Contrairement aux idées reçues, ce sont surtout des touristes étrangers — Européens, Canadiens et Nord-Américains — qui pratiquent le nudisme dans ces endroits discrets. Quelques expatriés bien intégrés s’y aventurent aussi, mais les Costariciens sont très peu nombreux. La société demeure globalement conservatrice, surtout hors des zones touristiques. La pudeur et le respect des normes sociales restent profondément ancrés.

La règle d’or : s’adapter avant d’insister
Au Costa Rica, il existe un code non écrit que les habitués connaissent bien. La discrétion est essentielle, le respect des autres est non négociable et l’absence totale de militantisme est la norme. Si une famille arrive dans un endroit tel que Playa Chiquita, si quelqu’un semble mal à l’aise ou si le contexte change, on se rhabille sans débattre. Ici, la liberté individuelle s’arrête là où commence le confort collectif.

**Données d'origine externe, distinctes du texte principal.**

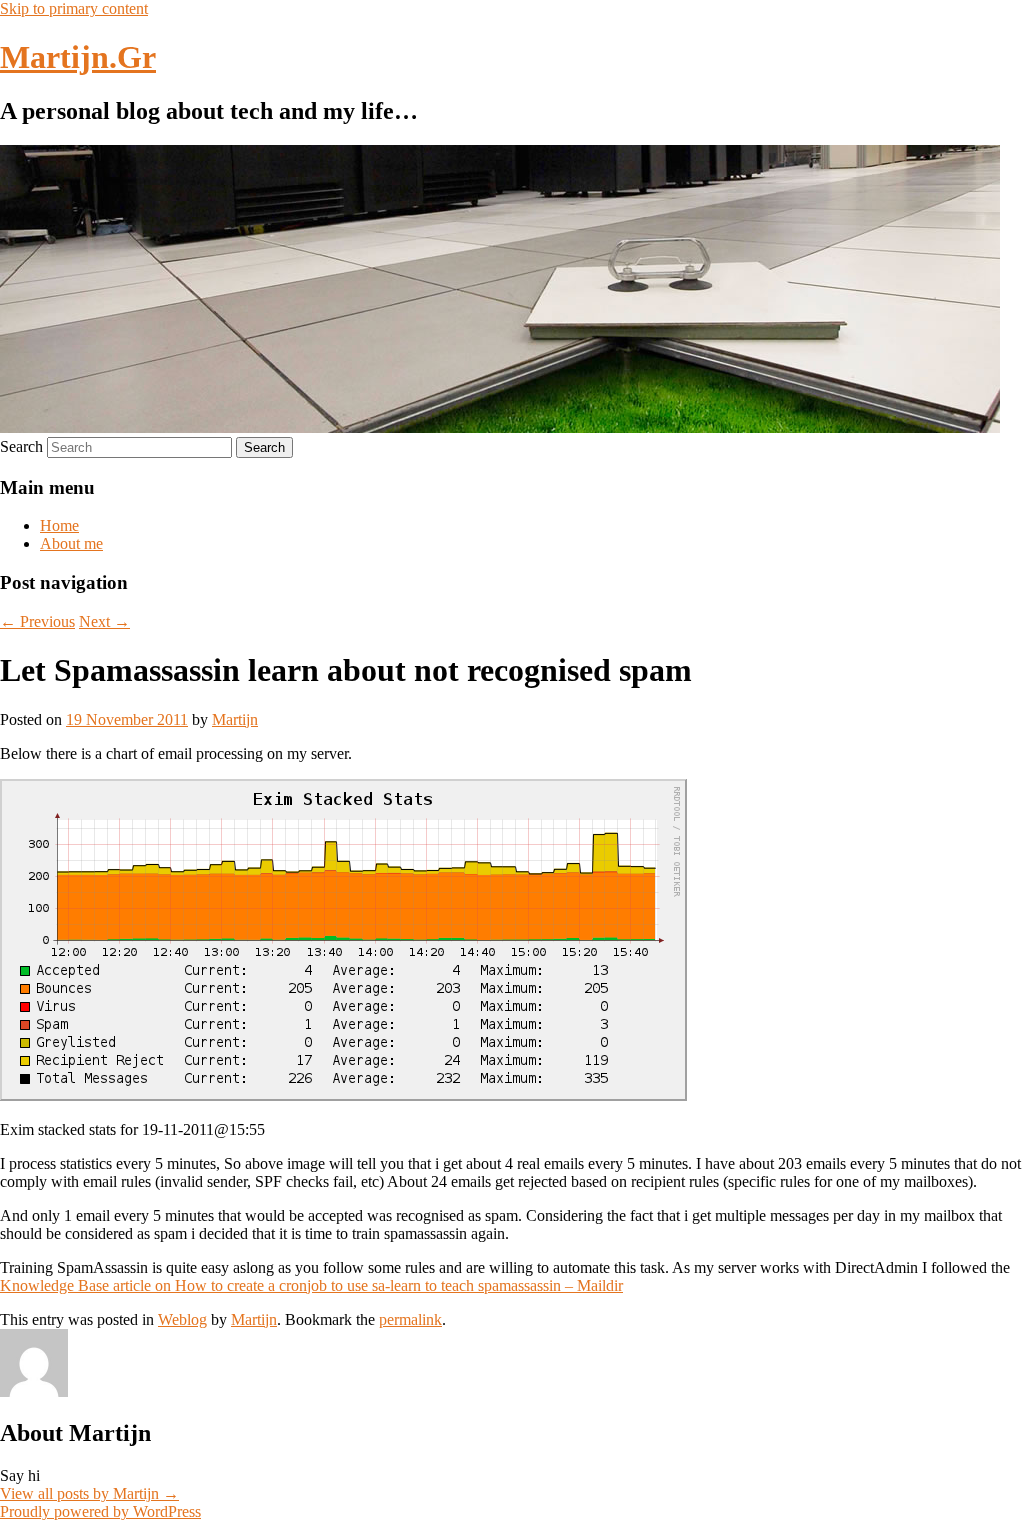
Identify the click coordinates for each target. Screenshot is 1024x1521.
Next (104, 621)
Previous (37, 621)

Ma sortie de l’eau, version réalité
Constatant que la famille semblait solidement installée pour un bon moment — brochettes sorties, glacière ouverte, enfants en mode plage permanente — j’ai compris que le plan A venait officiellement d’échouer. Impossible d’attendre une marée providentielle ou une évacuation spontanée. Il allait falloir agir. J’ai donc pris mon courage à deux mains… ou plus exactement, recouvrer ma liberté à deux mains, en évaluant soigneusement le meilleur angle de sortie, la vitesse d’exécution et le niveau de dignité encore récupérable.
Sortant de l’eau avec une assurance que je ne ressentais absolument pas, j’ai croisé le regard hilare des Ticos, visiblement très amusés par la scène. Un grand sourire, un « Pura Vida » lancé avec enthousiasme et un salut de la main ont scellé le moment. Pour ma part, j’ai simplement répondu par un sourire humble et un hochement de tête respectueux, me disant intérieurement que même au paradis, la liberté gagne parfois à être bien synchronisée.
Morale tropicale (sans leçon inutile)
En définitive, le nudisme au Costa Rica est possible, mais à la costaricienne. Il est toléré sans être encouragé, accepté sans être officialisé. Ce n’est ni une destination nudiste assumée ni un terrain de provocation culturelle. C’est un pays où la nature domine, où la pudeur reste bien présente et où la liberté s’exprime surtout par le respect. Et parfois, la plus grande sagesse consiste simplement à savoir quand sortir de l’eau.